>> BEGIN Extracted information

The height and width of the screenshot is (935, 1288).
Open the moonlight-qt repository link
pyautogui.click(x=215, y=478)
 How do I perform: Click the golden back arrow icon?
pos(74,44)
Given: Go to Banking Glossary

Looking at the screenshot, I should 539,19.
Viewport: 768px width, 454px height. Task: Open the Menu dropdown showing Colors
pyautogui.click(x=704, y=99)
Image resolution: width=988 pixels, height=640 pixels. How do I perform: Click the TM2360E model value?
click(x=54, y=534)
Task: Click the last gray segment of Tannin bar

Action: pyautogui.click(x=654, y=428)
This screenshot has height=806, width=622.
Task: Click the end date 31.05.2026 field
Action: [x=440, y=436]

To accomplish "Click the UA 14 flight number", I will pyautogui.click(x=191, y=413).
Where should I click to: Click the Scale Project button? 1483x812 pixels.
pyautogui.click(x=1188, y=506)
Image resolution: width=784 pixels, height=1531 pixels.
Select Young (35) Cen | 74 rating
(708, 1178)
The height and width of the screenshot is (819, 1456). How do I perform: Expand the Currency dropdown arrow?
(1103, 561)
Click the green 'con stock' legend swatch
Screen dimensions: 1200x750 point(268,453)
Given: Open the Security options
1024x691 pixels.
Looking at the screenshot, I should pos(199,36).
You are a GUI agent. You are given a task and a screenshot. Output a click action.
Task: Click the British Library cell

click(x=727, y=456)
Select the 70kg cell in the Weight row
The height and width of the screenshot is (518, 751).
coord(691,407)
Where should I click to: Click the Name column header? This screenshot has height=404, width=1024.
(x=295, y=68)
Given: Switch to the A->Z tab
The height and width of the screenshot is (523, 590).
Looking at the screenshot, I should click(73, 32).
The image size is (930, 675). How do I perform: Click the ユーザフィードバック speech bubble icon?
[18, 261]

>> END Extracted information

Required work
Rewrite the entries from the line containing "Viewport: 768px width, 454px" through the end of the entries, changing "dropdown" to "drop-down" and leaving all else unchanged. Return only those lines.

Exercise response
Viewport: 768px width, 454px height. Task: Open the Menu drop-down showing Colors
pyautogui.click(x=704, y=99)
Image resolution: width=988 pixels, height=640 pixels. How do I perform: Click the TM2360E model value?
click(x=54, y=534)
Task: Click the last gray segment of Tannin bar

Action: pyautogui.click(x=654, y=428)
This screenshot has height=806, width=622.
Task: Click the end date 31.05.2026 field
Action: [x=440, y=436]

To accomplish "Click the UA 14 flight number", I will pyautogui.click(x=191, y=413).
Where should I click to: Click the Scale Project button? 1483x812 pixels.
pyautogui.click(x=1188, y=506)
Image resolution: width=784 pixels, height=1531 pixels.
Select Young (35) Cen | 74 rating
(708, 1178)
The height and width of the screenshot is (819, 1456). How do I perform: Expand the Currency drop-down arrow?
(1103, 561)
Click the green 'con stock' legend swatch
Screen dimensions: 1200x750 point(268,453)
Given: Open the Security options
1024x691 pixels.
Looking at the screenshot, I should pos(199,36).
You are a GUI agent. You are given a task and a screenshot. Output a click action.
Task: Click the British Library cell

click(x=727, y=456)
Select the 70kg cell in the Weight row
The height and width of the screenshot is (518, 751).
coord(691,407)
Where should I click to: Click the Name column header? This screenshot has height=404, width=1024.
(x=295, y=68)
Given: Switch to the A->Z tab
The height and width of the screenshot is (523, 590).
Looking at the screenshot, I should click(73, 32).
The image size is (930, 675). How do I perform: Click the ユーザフィードバック speech bubble icon?
[18, 261]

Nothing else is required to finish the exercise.